→ TASK DATA

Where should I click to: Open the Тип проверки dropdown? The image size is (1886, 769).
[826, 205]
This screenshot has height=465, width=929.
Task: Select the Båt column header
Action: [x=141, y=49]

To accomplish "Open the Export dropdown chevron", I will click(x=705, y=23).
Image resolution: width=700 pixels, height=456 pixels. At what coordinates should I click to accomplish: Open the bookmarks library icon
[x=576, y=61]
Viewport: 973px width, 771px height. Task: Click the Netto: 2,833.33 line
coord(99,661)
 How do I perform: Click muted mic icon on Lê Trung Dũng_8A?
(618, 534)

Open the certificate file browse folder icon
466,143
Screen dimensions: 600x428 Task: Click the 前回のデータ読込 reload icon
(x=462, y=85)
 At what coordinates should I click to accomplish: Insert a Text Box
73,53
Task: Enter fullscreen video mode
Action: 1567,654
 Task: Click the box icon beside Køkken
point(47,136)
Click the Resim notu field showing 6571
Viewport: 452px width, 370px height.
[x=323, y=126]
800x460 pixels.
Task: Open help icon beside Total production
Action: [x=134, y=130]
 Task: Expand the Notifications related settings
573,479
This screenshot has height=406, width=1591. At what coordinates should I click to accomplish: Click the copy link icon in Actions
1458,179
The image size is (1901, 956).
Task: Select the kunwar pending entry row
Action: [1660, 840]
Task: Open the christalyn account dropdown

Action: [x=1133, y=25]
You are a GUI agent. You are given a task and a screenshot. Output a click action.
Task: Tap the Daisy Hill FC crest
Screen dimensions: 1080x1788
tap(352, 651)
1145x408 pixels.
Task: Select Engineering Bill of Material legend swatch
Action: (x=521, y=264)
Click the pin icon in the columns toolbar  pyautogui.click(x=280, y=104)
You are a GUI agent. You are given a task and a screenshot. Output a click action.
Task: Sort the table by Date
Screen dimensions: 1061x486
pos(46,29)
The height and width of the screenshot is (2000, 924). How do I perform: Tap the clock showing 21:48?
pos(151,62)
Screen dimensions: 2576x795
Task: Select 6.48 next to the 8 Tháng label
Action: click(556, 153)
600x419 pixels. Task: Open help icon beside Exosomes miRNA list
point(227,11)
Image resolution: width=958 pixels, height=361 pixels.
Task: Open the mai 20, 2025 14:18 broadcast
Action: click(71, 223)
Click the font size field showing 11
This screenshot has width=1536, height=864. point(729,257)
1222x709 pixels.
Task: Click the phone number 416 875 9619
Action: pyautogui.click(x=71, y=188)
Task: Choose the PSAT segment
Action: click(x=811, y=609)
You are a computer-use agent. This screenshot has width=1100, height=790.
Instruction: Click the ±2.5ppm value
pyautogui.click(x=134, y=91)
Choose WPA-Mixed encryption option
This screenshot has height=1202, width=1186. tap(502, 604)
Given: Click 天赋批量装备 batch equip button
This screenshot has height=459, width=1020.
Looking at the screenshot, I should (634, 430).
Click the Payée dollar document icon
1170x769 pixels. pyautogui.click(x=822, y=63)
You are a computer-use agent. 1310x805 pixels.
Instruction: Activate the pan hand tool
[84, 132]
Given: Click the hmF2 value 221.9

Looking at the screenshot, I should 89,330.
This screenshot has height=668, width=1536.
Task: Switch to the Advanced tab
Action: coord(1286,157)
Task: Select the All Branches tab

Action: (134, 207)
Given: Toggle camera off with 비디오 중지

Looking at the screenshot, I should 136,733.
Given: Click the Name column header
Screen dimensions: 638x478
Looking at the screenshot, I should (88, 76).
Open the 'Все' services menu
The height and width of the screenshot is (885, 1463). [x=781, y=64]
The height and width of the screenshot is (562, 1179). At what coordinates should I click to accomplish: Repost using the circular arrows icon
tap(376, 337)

→ ASSIGNMENT
Give the listing again exactly as it appears.

→ RESULT FOR THIS TASK
Where should I click to: Open the Тип проверки dropdown? The image size is (1886, 769).
[826, 205]
This screenshot has height=465, width=929.
Task: Select the Båt column header
Action: [x=141, y=49]

To accomplish "Open the Export dropdown chevron", I will click(x=705, y=23).
Image resolution: width=700 pixels, height=456 pixels. At what coordinates should I click to accomplish: Open the bookmarks library icon
[x=576, y=61]
Viewport: 973px width, 771px height. Task: Click the Netto: 2,833.33 line
coord(99,661)
 How do I perform: Click muted mic icon on Lê Trung Dũng_8A?
(618, 534)

Open the certificate file browse folder icon
466,143
Screen dimensions: 600x428 Task: Click the 前回のデータ読込 reload icon
(x=462, y=85)
 At what coordinates should I click to accomplish: Insert a Text Box
73,53
Task: Enter fullscreen video mode
Action: 1567,654
 Task: Click the box icon beside Køkken
point(47,136)
Click the Resim notu field showing 6571
Viewport: 452px width, 370px height.
[x=323, y=126]
800x460 pixels.
Task: Open help icon beside Total production
Action: [x=134, y=130]
 Task: Expand the Notifications related settings
573,479
This screenshot has height=406, width=1591. At what coordinates should I click to accomplish: Click the copy link icon in Actions
1458,179
The image size is (1901, 956).
Task: Select the kunwar pending entry row
Action: [1660, 840]
Task: Open the christalyn account dropdown

Action: [x=1133, y=25]
You are a GUI agent. You are given a task and a screenshot. Output a click action.
Task: Tap the Daisy Hill FC crest
Screen dimensions: 1080x1788
tap(352, 651)
1145x408 pixels.
Task: Select Engineering Bill of Material legend swatch
Action: (x=521, y=264)
Click the pin icon in the columns toolbar  pyautogui.click(x=280, y=104)
You are a GUI agent. You are given a task and a screenshot. Output a click action.
Task: Sort the table by Date
Screen dimensions: 1061x486
pos(46,29)
The height and width of the screenshot is (2000, 924). How do I perform: Tap the clock showing 21:48?
pos(151,62)
Screen dimensions: 2576x795
Task: Select 6.48 next to the 8 Tháng label
Action: click(556, 153)
600x419 pixels. Task: Open help icon beside Exosomes miRNA list
point(227,11)
Image resolution: width=958 pixels, height=361 pixels.
Task: Open the mai 20, 2025 14:18 broadcast
Action: click(71, 223)
Click the font size field showing 11
This screenshot has width=1536, height=864. point(729,257)
1222x709 pixels.
Task: Click the phone number 416 875 9619
Action: pyautogui.click(x=71, y=188)
Task: Choose the PSAT segment
Action: click(x=811, y=609)
You are a computer-use agent. This screenshot has width=1100, height=790.
Instruction: Click the ±2.5ppm value
pyautogui.click(x=134, y=91)
Choose WPA-Mixed encryption option
This screenshot has height=1202, width=1186. tap(502, 604)
Given: Click 天赋批量装备 batch equip button
This screenshot has height=459, width=1020.
Looking at the screenshot, I should (634, 430).
Click the Payée dollar document icon
1170x769 pixels. pyautogui.click(x=822, y=63)
You are a computer-use agent. 1310x805 pixels.
Instruction: Activate the pan hand tool
[84, 132]
Given: Click the hmF2 value 221.9

Looking at the screenshot, I should 89,330.
This screenshot has height=668, width=1536.
Task: Switch to the Advanced tab
Action: coord(1286,157)
Task: Select the All Branches tab

Action: (134, 207)
Given: Toggle camera off with 비디오 중지

Looking at the screenshot, I should 136,733.
Given: Click the Name column header
Screen dimensions: 638x478
Looking at the screenshot, I should (88, 76).
Open the 'Все' services menu
The height and width of the screenshot is (885, 1463). [x=781, y=64]
The height and width of the screenshot is (562, 1179). At what coordinates should I click to accomplish: Repost using the circular arrows icon
tap(376, 337)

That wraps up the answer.